* **Extracted information**:

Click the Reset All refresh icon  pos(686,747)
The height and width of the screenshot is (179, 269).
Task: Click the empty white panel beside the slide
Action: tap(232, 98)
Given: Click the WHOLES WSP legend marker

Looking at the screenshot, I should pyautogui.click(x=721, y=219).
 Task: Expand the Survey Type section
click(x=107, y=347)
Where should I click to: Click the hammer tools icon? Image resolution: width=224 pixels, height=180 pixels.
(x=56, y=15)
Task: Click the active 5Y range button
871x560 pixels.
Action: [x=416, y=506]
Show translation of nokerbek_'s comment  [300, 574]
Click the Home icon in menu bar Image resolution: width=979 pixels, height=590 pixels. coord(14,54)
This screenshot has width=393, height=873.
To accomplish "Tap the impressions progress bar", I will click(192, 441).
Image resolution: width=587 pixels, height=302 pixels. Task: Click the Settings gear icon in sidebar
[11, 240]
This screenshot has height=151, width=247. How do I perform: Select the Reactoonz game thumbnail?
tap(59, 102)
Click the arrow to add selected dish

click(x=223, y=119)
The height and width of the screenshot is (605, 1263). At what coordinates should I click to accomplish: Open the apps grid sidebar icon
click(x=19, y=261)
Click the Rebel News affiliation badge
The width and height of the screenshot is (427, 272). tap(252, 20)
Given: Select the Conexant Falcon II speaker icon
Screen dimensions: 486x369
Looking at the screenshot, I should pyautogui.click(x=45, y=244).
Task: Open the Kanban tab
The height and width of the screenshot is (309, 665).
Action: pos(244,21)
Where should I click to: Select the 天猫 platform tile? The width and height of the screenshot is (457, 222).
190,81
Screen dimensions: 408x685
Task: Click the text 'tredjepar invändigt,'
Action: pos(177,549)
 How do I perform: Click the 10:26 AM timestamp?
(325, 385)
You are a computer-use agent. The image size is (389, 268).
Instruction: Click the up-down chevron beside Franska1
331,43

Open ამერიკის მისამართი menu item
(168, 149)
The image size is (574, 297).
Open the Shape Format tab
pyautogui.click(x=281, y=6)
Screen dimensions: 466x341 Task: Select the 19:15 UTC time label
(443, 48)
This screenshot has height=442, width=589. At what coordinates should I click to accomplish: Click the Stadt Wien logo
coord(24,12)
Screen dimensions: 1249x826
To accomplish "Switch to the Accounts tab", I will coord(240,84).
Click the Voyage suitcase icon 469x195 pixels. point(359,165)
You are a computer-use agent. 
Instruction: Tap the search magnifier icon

* **Your objective**:
Return every line from the entries that holds the string "computer".

* **Completed exercise**:
You are a computer-use agent. The image size is (389, 268).
You are a computer-use agent. 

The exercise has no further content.